Le concours « Eh dites donc ! », c’est une chance, aussi. Il permet, à vous tous, qui êtes élèves dans une école de la province, d’effleurer le statut d’auteur publié. Dans la vraie vie, une publication chez un éditeur est le fruit d’un bien plus périlleux chemin. Les éditions Memory pourront en témoigner. Le temps est long pour trouver un éditeur. La tâche ardue. L’espoir menu. Ici, pourtant, en moins de 4 mois, vos textes ont été lus, analysés, sélectionnés et édités.

L’INTERVIEW DES COACHS 2018

Vous étiez 19 classes en compétition. 18 textes ont été retenus mais quel que soit le résultat final, je vous encourage à entretenir cette flamme qui a suscité en vous l’envie d’écrire. Si votre nouvelle n’est pas éditée, soyez assuré que ce n’est pas un mauvais texte ; c’est simplement que, dans sa forme actuelle, il ne peut pas encore prétendre à une édition professionnelle.

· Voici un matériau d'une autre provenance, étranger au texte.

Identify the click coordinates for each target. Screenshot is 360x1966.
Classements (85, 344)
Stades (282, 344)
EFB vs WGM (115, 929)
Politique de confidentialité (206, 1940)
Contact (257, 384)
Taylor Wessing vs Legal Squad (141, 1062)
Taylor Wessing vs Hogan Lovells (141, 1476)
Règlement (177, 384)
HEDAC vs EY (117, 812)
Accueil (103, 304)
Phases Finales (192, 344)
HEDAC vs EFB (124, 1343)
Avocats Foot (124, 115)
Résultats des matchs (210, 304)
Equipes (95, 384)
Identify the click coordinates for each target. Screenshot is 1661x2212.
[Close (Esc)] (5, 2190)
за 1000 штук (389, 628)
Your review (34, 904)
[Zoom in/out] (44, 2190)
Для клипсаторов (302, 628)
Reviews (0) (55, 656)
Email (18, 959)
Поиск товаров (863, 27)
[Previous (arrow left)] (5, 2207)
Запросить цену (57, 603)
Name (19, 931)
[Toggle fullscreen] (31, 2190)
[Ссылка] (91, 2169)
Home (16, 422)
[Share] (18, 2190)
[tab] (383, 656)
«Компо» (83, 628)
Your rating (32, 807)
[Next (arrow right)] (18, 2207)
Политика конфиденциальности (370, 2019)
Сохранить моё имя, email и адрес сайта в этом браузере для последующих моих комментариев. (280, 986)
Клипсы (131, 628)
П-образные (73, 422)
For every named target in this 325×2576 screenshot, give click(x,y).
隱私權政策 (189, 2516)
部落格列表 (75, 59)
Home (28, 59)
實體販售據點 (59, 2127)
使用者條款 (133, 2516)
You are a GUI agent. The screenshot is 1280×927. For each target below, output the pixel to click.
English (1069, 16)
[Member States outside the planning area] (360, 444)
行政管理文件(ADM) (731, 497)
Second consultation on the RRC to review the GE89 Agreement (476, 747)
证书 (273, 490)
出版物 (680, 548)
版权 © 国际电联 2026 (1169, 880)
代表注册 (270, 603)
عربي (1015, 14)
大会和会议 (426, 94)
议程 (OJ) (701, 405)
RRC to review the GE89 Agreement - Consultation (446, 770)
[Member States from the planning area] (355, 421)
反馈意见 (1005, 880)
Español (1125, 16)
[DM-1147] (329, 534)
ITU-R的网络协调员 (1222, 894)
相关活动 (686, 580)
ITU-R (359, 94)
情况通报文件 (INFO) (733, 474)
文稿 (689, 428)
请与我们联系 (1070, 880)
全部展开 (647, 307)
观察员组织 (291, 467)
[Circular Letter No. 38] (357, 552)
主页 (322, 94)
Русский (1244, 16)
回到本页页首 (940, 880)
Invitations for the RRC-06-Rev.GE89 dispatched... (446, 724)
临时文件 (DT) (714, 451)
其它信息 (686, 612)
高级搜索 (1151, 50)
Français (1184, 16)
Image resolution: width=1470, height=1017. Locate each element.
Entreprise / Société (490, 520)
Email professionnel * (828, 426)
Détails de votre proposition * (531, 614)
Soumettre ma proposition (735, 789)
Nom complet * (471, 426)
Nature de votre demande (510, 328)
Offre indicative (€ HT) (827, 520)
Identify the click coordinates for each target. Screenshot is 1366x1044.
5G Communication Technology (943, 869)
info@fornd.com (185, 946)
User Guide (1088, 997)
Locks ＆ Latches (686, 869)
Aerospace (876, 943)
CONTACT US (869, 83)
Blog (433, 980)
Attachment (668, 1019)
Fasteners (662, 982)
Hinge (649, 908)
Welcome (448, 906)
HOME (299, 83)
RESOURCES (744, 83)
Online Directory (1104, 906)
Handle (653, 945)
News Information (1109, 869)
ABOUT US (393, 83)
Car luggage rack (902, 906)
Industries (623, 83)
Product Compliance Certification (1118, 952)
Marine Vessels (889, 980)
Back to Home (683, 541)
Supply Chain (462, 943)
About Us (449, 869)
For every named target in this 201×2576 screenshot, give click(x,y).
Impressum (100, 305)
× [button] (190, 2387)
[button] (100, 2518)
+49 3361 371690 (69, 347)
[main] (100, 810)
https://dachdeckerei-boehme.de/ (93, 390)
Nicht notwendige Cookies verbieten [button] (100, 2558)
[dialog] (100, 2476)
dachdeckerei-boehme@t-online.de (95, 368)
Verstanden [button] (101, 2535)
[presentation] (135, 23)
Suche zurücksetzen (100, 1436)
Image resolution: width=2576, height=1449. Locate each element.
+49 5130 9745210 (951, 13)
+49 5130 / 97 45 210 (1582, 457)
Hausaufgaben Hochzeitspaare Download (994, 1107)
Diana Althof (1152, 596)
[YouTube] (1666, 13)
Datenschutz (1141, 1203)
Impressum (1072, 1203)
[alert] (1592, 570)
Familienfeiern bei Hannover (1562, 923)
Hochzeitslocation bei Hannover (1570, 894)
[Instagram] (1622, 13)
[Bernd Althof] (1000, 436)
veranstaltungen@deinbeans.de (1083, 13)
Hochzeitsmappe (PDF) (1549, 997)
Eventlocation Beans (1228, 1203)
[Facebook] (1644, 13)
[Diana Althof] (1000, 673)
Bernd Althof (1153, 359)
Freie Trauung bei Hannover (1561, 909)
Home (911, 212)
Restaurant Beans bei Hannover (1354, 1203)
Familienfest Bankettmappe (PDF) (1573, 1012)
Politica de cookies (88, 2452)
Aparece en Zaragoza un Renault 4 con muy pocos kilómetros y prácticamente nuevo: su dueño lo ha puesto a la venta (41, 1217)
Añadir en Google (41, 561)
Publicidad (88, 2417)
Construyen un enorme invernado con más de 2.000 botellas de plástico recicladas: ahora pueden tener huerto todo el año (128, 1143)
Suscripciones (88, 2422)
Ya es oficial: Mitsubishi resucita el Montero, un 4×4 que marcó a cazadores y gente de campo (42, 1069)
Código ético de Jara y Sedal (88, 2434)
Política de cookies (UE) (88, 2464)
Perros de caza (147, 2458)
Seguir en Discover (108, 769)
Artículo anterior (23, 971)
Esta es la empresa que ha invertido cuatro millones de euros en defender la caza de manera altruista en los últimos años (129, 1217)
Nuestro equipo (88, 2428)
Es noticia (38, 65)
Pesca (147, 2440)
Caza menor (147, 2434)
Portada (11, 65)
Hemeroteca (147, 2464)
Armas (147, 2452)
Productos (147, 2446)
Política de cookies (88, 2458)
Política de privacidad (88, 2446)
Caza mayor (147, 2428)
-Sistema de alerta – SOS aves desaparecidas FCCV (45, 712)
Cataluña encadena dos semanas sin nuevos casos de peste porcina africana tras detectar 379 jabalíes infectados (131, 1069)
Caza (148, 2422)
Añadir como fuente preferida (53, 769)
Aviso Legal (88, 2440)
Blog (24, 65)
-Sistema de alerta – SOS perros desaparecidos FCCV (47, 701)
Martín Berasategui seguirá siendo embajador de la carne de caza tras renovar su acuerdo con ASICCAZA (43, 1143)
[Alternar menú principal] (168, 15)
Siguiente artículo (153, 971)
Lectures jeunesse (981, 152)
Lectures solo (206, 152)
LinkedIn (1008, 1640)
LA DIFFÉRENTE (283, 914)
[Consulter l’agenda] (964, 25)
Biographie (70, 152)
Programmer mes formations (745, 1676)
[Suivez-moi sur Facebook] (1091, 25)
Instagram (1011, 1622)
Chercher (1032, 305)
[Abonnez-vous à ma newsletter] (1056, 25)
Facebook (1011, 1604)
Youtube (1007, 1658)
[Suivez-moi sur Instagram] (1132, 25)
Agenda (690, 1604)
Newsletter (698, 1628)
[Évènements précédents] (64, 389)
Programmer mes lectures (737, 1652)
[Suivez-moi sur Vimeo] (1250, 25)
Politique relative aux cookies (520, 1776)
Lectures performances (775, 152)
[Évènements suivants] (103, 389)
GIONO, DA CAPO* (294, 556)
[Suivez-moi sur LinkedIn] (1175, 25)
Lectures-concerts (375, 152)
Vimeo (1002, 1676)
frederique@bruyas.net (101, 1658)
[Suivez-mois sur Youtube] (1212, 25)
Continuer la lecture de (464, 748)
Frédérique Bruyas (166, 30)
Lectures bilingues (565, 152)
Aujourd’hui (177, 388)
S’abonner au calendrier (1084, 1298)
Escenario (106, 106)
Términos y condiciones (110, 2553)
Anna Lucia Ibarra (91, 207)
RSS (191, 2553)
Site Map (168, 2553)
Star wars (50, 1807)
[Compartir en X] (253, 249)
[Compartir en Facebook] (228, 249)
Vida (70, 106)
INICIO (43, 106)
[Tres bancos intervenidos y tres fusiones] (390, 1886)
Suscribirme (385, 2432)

Car c’est bien par des professionnels que vous avez été encadrés. Généralement, lorsque l’on parle de la profession du livre, c’est toujours la même ritournelle que l’on entend : vous savez, la fameuse « crise du livre ».

Pourtant, si la « crise du livre est une actualité, ce n’est pas une nouveauté ».

Cette affirmation, je la tire du remarquable livre d’Henri Baillière, un éditeur. Dans cet essai jubilatoire, Baillière raconte combien la chaine du livre souffre et quelles sont les difficultés que le livre rencontre. Pourtant, cet essai a été écrit… tenez-vous bien… en 1904 ! Et force est de constater que les difficultés énoncées à cette époque sont, à peu de choses près, les mêmes que celles d’aujourd’hui.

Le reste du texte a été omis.